Comedian Jon Stewart weighed in on President Trump’s Cabinet meetings, calling them “f—ing weird.”
Stewart, who hosts “The Daily Show,” highlighted the Cabinet meeting from last week during his Monday evening show. He described the scenes as authoritarian after top Trump administration officials praised the president following a tumultuous week with his tariff plan.
He played a compilation of clips in which Interior Secretary Doug Burgum thanked Trump for his leadership, Small Business Administrator Kelly Loeffler praised the president for “standing up to the Chinese Communist Party” amid the tariff war and other officials celebrated Trump’s “vision,” leadership at the border and the results of the election.
“When I watch those Cabinet meetings, I’m actually thinking, are they making fun of him? It’s so over the top,” Stewart said during his show.
“It’s just so f—ing weird,” he later added.
Stewart argued that the Trump administration officials are falling into an authoritarian regime and it begins with the praise from his closest allies.
“The key to the authoritarian regime is the suspension of the normal processes by which you understand the world, the matter by which data and your experiences paint a cohesive grounded picture of reality,” he said. “The calling card of an authoritarian regime is that you must suspend that reality that rationality and then you test people by pushing the limits of that absurdity.”
The praise for Trump came amid a market fluctuation as he rolled out and then paused his tariff plan.
On April 2, which Trump dubbed “Liberation Day,” the president announced a 10 percent baseline tariff on imports and varying additional reciprocal tariffs on U.S. trading partners.

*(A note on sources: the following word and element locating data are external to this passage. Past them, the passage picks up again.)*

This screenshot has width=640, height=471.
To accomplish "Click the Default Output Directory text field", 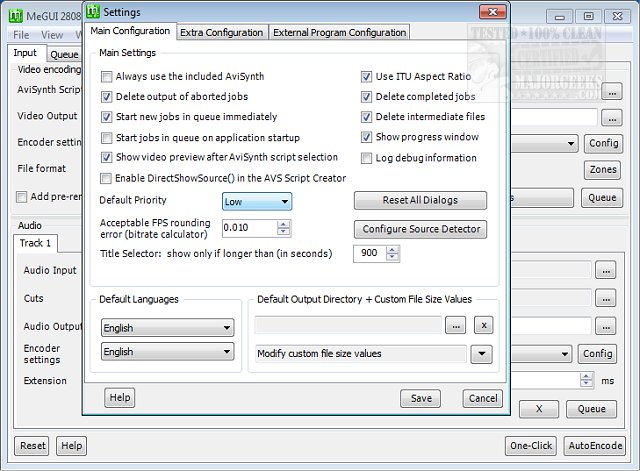I will point(348,326).
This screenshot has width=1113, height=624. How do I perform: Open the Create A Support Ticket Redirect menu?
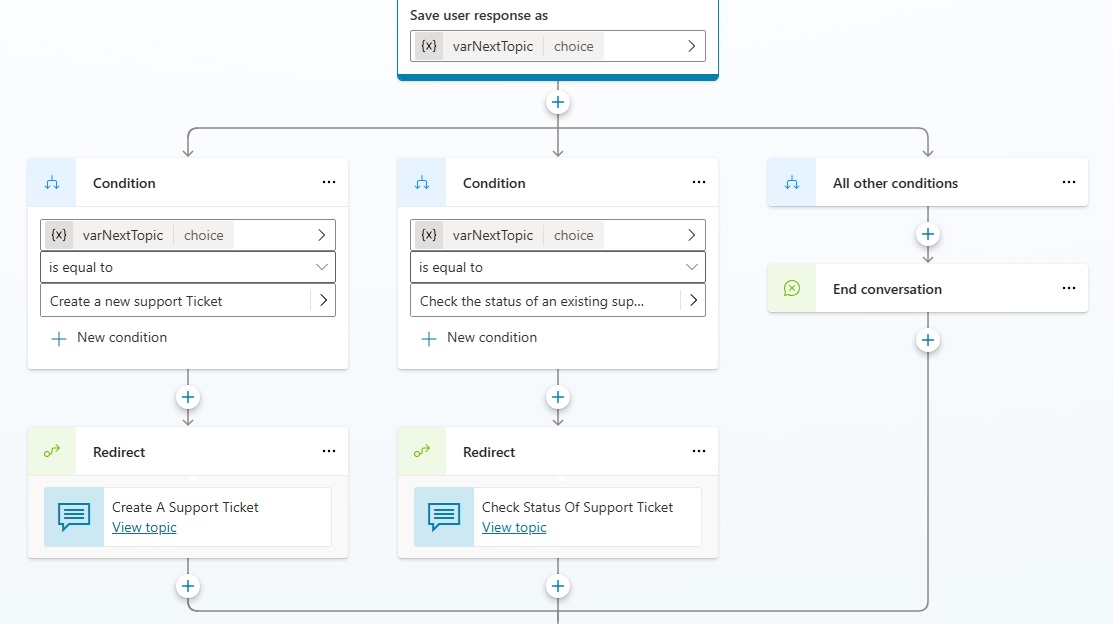[x=329, y=452]
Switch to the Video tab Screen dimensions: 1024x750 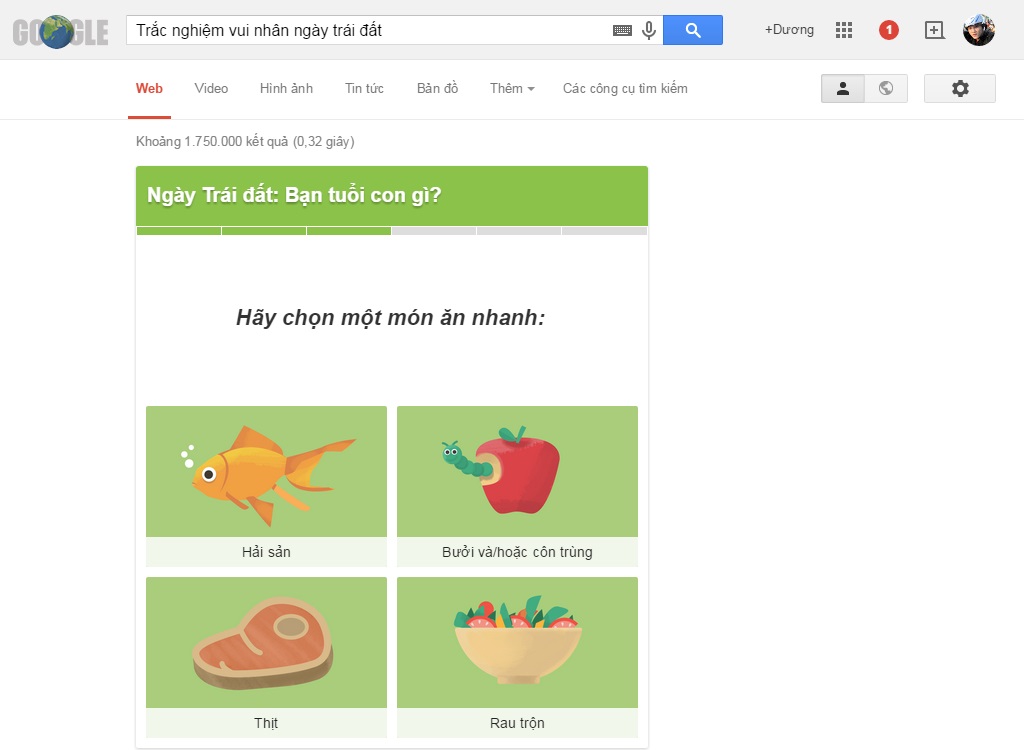[x=211, y=88]
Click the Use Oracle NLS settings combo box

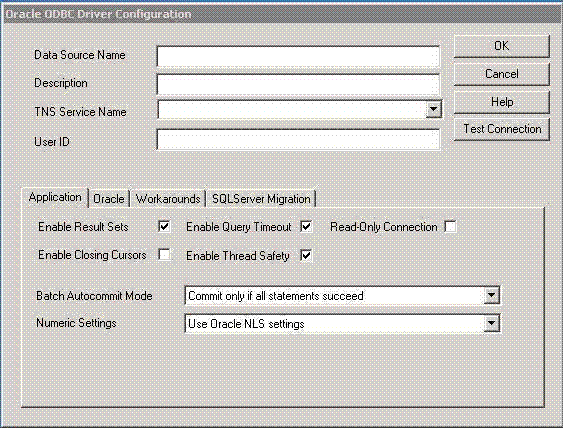point(342,324)
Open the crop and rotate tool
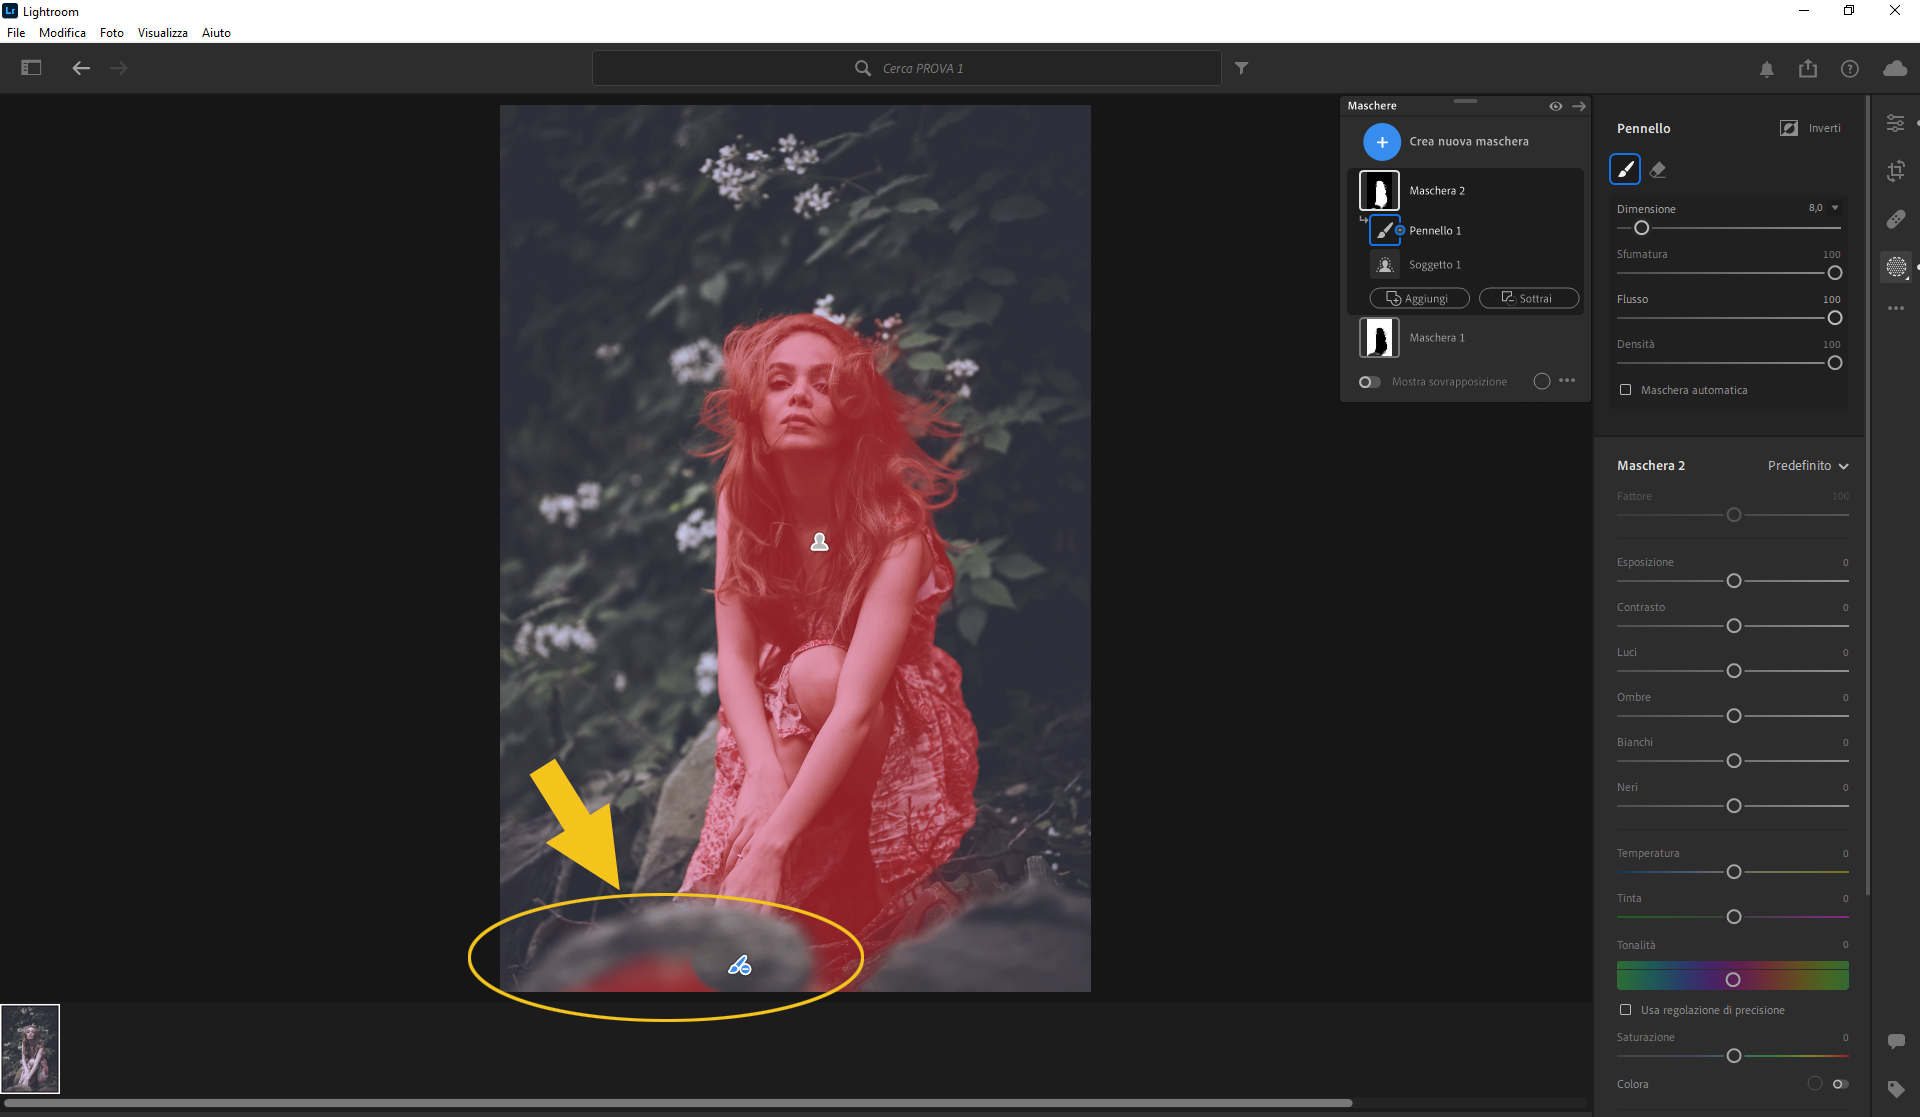Image resolution: width=1920 pixels, height=1117 pixels. (1895, 171)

He later paused most of the reciprocal tariffs amid international concern, leveling almost all the tariffs to 10 percent for 90 days as his administration looks to strike deals with different countries.
He continued to raise tariffs against China, however, placing a more than 100-percent tariff on the country after it responded to the announcement of the reciprocal tariffs by placing an equivalent levy against the U.S. China increased that tariff in response to Trump’s doubling down, and then the two countries placed 125 percent tariffs on one another.
That rate adds to an existing 20 percent tariff Trump had previously levied against China, meaning that Chinese imports to the U.S. now face a tariff rate of at least 145 percent.
The situation has caused markets both in the U.S. and internationally to fluctuate and sparked concern.
The Hill has reached out to the White House for comment.